Prokaryotic ribosomes are 70S particles (smaller than eukaryotic 80S) composed of 30S and 50S subunits containing 16S/23S rRNA and ~50 ribosomal proteins. Translation begins coupled with transcription (no nuclear envelope), without 5' capping or 3' polyadenylation of mRNA. The structural and functional differences between prokaryotic and eukaryotic ribosomes make the prokaryotic ribosome a selective antibiotic target.
Compare 70S and 80S ribosomal structures and their assembly. Study the clinical resistance that arises from ribosomal mutations preventing antibiotic binding.
From your study of ribosome structure and peptidyl transferase activity, you know that ribosomes are RNA-protein machines that decode mRNA and catalyze peptide bond formation. Prokaryotic ribosomes perform exactly the same fundamental chemistry as eukaryotic ones, but they differ enough in structure, assembly, and regulation to create crucial opportunities for selective antibiotic targeting. Understanding these differences is the bridge between basic molecular biology and clinical medicine.
The prokaryotic ribosome sediments at 70S and dissociates into a 30S small subunit (containing 16S rRNA and ~21 proteins) and a 50S large subunit (containing 23S rRNA, 5S rRNA, and ~31 proteins). Compare this to the eukaryotic 80S ribosome with its 40S and 60S subunits — the size difference reflects additional rRNA expansion segments and more numerous ribosomal proteins in eukaryotes, but the catalytic core is conserved. The 16S rRNA in the 30S subunit plays a direct role in mRNA binding through base-pairing with the Shine-Dalgarno sequence — a purine-rich stretch upstream of the start codon that positions the mRNA correctly for translation initiation. Eukaryotic ribosomes use a completely different initiation mechanism involving 5′ cap recognition and scanning, so the Shine-Dalgarno interaction is a uniquely prokaryotic feature.

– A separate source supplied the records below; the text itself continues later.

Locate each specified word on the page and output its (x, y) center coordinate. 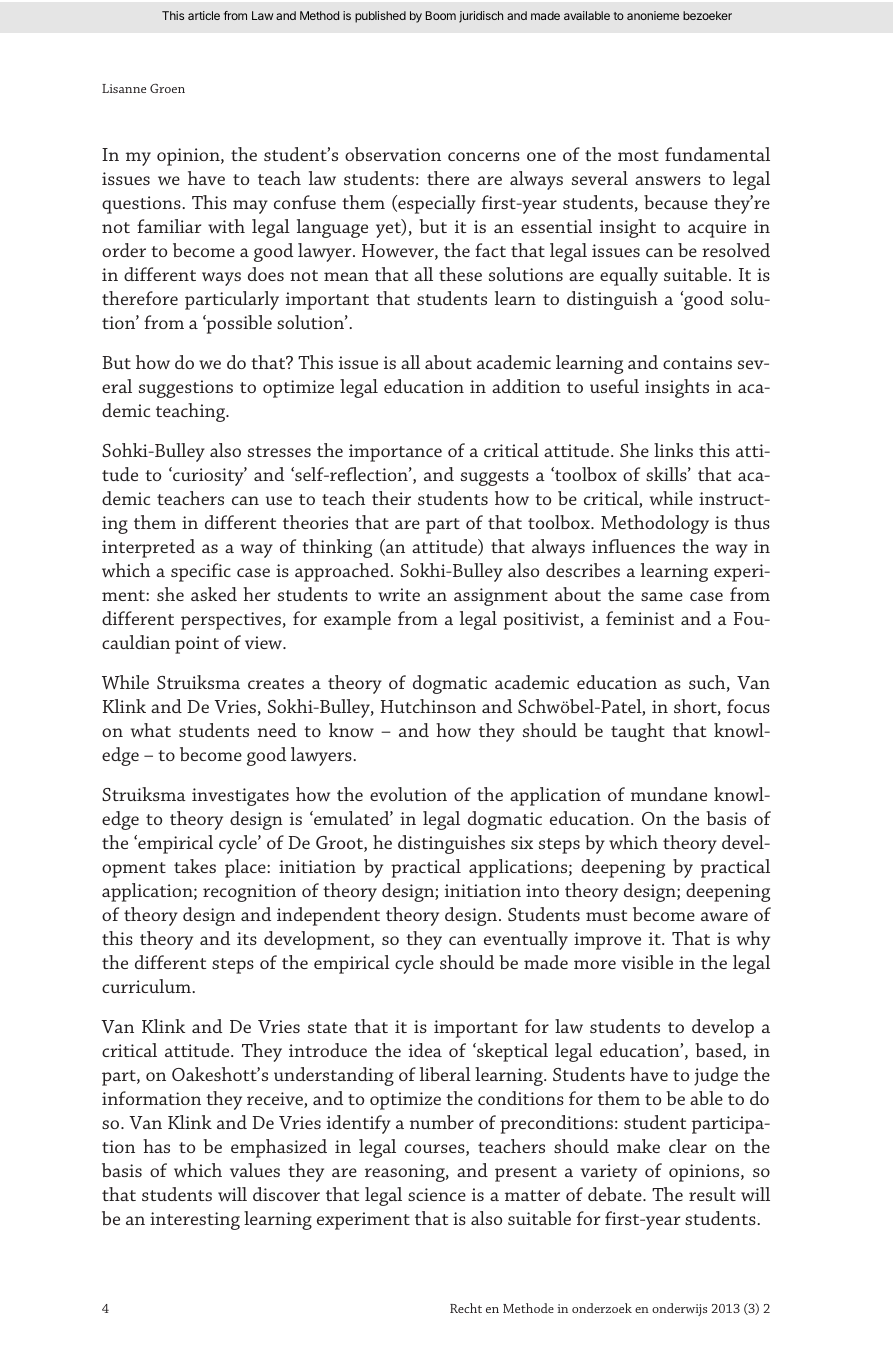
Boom (441, 15)
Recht (466, 1308)
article (204, 15)
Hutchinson (428, 706)
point (197, 645)
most (638, 155)
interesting (195, 1221)
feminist (640, 618)
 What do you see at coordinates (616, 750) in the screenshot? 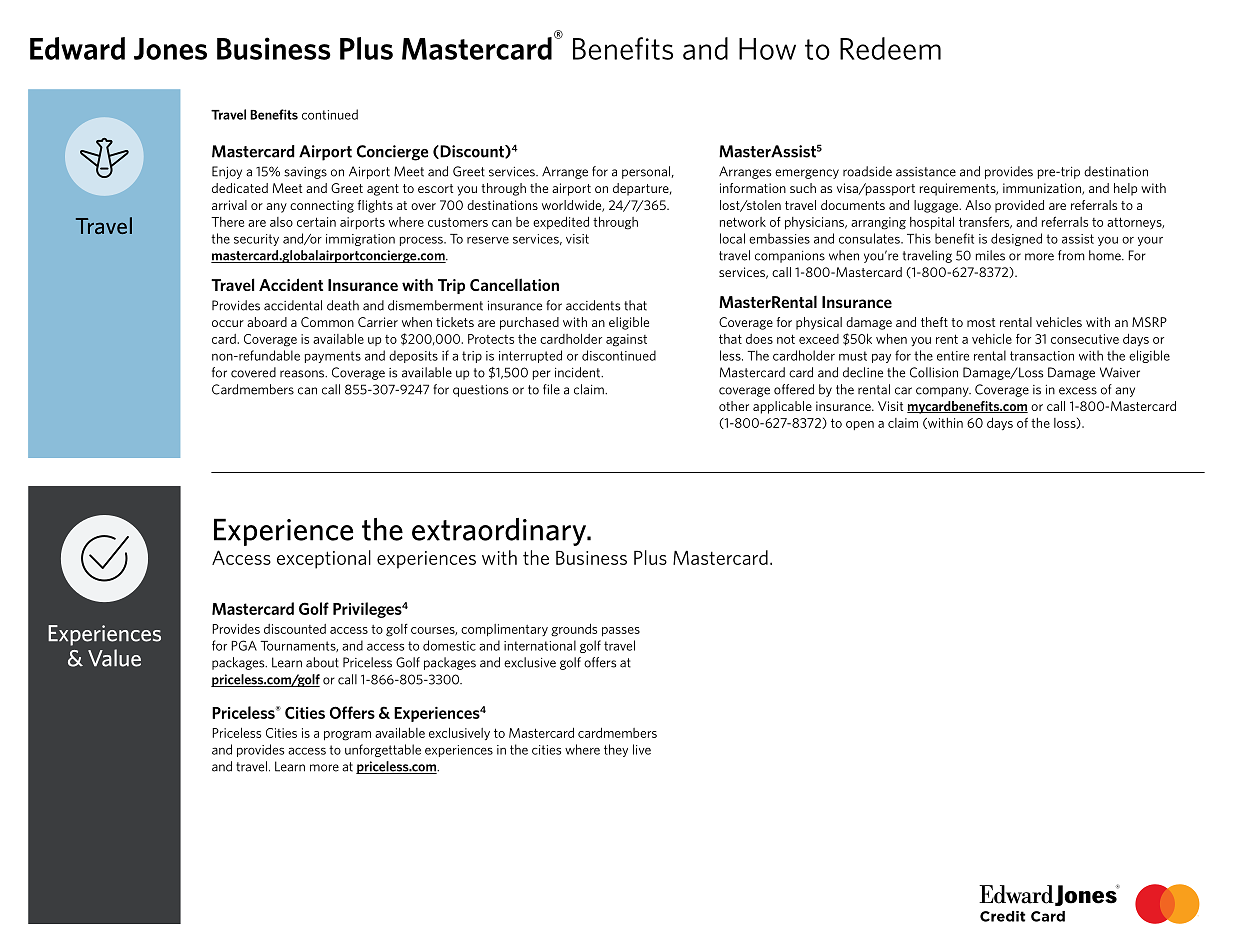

A defining feature of prokaryotic translation is coupled transcription-translation. Because bacteria lack a nuclear envelope, ribosomes begin translating an mRNA while RNA polymerase is still transcribing it. The leading ribosome sits just behind the polymerase, and this physical coupling has functional consequences: it prevents premature Rho-dependent transcription termination, allows rapid gene expression responses, and means that prokaryotic mRNA is never extensively processed — no 5′ capping, no 3′ polyadenylation (in the eukaryotic sense), and no splicing. Prokaryotic mRNAs are also frequently polycistronic, encoding multiple proteins in a single transcript organized in operons, with each open reading frame having its own Shine-Dalgarno sequence and start codon.
The structural differences between 70S and 80S ribosomes are what make the prokaryotic ribosome one of the most important drug targets in medicine. Antibiotics exploit specific features of the 30S or 50S subunit that are absent or different in eukaryotic ribosomes. For example, the decoding center of the 30S subunit — where aminoglycosides bind to cause mRNA misreading — has a different rRNA conformation than the corresponding eukaryotic site. The peptide exit tunnel of the 50S subunit, where macrolides bind to block elongation, likewise has prokaryote-specific features. Mutations in ribosomal RNA or proteins at these binding sites are a major mechanism of antibiotic resistance, which is why understanding the precise structural anatomy of the 70S ribosome is essential for both designing new antibiotics and predicting how resistance will evolve.